A comunidade não foi consultada previamente sobre ampliação da BR-386, a menos de 500m do território.
A Comunidade Kilombola Morada da Paz – Território de Mãe Preta (CoMPaz) realiza ato da “Parada da Légua” neste sábado (20/01), em defesa da autodeterminação dos povos e seu direito radical de ser e existir, internacionalmente garantidos pela Convenção nº 169 da Organização Internacional do Trabalho (OIT). A convenção determina a exigência da consulta prévia, livre, informada e de boa-fé a povos Originários, Tradicionais e Quilombolas, sempre que um projeto, público ou privado, afete os modos de ser e viver em seus territórios. A comunidade Kilombola está localizada no distrito de Vendinha – entre Montenegro e Triunfo, na Região Metropolitana de Porto Alegre, no Rio Grande do Sul, e está sendo diretamente afetada pelo empreendimento de ampliação da BR-386, a menos de 500 metros do seu território. O ato está agendado para às 18h.

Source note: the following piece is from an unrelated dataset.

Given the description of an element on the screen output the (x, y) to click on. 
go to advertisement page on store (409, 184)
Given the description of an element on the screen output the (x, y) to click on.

Com o lema “Por uma Solidariedade Real e Radical em Território de Mãe Preta CoMPaz: povos tradicionais marcham em unidade pelo direito de ser e existir”, a comunidade articula uma manifestação pacífica, alertando vizinhança e autoridades. Além do Território de Mãe Preta, lideranças indígenas, quilombolas, ocupações, associações de imigrantes e refugiados e o Programa de Pós Graduação em Desenvolvimento Rural da Universidade Federal do Rio Grande do Sul, devem se somar ao ato em apoio ao direito de ser e existir de todos os povos. O ato prevê uma marcha poética-cultural, política-espiritual, que contará também com a distribuição de materiais informativos a motoristas no local.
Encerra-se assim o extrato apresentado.